Поднявшись в дом, нахожу Тахави уже одетым — синяя зечка,
[15]
уличная телогрейка, сапоги и повседневная темно-зеленая тюбетейка.
— Айда, улым.
— Хазер, Тахави абый.
Я переобуваюсь в сапоги: в галошах, пусть и на шерстяной носок, уже холодно, ноги задубели. Мы идем в центр, к автовокзалу — сараю силикатного кирпича, окруженному толпой грязных «пазиков». К сараю примыкает навес на коричневых трубах, опоясанных шелушащейся коростой объявлений. Под навесом дюжина заплеванных семечками грязных скамеек спиной к спине. Кучка пацанов в пестрых костюмах, красно-бело-зеленые вставки на темно-синем; костюмы у всех одинаковые, разнятся только куртки из кусочков кожи — разные оттенки коричневого и черный. Видимо, к курткам местный дресскод не шибко строг. Пьют пиво из коричневых сисек — как им только не холодно, интересно. И к чему харкать во все стороны, пивные тягучие харчки уже на всех предметах вокруг этой гопы. Пидарасы, хули матом орете на всю площадь! Ага. Кажется, я пошел.
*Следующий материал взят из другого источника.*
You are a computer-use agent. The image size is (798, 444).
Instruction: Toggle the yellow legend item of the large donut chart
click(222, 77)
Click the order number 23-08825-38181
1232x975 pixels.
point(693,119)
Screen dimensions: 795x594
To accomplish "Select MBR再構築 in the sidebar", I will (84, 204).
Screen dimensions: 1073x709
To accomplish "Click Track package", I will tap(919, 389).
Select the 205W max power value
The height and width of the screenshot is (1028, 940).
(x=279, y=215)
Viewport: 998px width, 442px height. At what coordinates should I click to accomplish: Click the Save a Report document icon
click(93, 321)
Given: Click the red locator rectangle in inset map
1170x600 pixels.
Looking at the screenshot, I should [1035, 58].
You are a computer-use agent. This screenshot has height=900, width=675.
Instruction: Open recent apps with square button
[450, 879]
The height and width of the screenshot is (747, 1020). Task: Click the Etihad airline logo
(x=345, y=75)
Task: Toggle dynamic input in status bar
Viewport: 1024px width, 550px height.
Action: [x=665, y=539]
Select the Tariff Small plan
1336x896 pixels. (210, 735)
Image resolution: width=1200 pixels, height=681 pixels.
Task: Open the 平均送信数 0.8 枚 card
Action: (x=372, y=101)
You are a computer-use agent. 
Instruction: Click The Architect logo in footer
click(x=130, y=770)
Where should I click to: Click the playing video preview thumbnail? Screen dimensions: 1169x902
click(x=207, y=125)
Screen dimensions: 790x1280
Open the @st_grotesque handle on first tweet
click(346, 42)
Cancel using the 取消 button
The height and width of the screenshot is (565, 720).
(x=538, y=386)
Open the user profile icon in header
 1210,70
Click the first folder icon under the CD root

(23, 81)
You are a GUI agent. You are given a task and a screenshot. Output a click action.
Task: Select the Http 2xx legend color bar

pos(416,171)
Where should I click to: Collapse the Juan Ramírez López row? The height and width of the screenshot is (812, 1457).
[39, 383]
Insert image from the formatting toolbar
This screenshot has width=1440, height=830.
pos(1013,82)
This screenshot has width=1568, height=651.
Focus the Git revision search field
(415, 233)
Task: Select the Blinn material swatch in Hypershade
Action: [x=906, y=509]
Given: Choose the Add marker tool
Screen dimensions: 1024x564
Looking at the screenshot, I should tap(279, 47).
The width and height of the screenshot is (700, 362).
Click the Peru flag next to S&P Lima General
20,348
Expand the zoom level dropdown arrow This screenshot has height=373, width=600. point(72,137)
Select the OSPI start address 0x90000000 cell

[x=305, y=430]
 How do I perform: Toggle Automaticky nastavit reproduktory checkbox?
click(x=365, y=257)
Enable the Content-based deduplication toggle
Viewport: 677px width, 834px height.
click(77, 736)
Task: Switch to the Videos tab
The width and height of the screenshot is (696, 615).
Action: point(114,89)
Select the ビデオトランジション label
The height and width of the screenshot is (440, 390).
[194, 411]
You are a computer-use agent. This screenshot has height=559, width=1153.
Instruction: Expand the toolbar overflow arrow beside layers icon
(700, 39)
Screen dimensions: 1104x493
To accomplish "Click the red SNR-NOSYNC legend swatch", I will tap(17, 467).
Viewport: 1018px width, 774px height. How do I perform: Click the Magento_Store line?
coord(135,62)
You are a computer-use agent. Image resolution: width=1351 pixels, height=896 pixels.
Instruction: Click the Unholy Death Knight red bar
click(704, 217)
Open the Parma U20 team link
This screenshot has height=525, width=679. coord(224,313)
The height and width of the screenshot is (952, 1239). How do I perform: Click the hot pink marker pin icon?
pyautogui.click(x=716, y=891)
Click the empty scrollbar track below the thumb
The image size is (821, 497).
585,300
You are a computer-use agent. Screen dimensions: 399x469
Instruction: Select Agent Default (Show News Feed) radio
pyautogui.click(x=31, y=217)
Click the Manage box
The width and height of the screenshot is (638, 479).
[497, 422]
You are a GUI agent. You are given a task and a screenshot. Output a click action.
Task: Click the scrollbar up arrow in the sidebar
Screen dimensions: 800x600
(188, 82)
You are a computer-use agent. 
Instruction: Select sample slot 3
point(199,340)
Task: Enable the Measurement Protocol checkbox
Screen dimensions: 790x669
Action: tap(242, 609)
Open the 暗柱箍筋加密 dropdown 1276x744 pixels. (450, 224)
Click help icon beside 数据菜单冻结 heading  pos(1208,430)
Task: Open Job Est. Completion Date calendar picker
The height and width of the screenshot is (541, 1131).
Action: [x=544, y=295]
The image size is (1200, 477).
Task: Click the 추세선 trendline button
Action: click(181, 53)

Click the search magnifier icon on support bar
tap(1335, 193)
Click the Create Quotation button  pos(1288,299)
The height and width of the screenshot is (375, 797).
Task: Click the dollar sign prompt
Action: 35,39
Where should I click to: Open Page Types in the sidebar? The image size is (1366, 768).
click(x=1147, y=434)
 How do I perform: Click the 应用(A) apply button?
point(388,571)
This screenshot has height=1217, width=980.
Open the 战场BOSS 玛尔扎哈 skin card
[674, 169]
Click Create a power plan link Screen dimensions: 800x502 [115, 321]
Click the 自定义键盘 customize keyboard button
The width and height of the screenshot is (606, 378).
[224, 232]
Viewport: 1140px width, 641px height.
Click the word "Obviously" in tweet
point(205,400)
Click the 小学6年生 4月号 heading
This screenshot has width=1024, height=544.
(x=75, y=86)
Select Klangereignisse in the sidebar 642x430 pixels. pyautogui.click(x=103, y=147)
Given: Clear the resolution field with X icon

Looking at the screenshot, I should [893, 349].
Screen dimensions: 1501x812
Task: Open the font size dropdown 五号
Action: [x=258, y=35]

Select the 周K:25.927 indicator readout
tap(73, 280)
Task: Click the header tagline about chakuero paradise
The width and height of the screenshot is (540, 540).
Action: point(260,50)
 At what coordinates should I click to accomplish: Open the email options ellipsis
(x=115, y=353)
Точно.
Прошло около века, или пяти, или минута. Прибыл автобус, сияющий, словно я гляжу на него через мокрое стекло, — вокруг каждой лампочки, легко пробивающей тонкую бумагу кузова, красивый ореол, как в мороз от фонарей. Из салона выкатились пассажиры, переваливаясь и семеня, словно утята, — и брызнули кто куда, только держи! Я испугался, потому что огромный автобус, тупо и неумолимо разворачиваясь, грозил расплющить то одного, то другого, но они весело ускользали от его сияющей глыбы и нисколько его не боялись. Какие молодцы! — растроганно улыбаюсь я, чувствуя, как по щекам катятся слезы. — Какие молодцы они все-таки! Какой-то частью себя я холодно замечаю: слишком, что-то уж слишком; еще одна часть заинтересованно наблюдает, как под движущимися людьми на рельефную смерзшуюся грязь падает пятно неяркого синего света, хотя люди — теплые и желтые, почему бы это?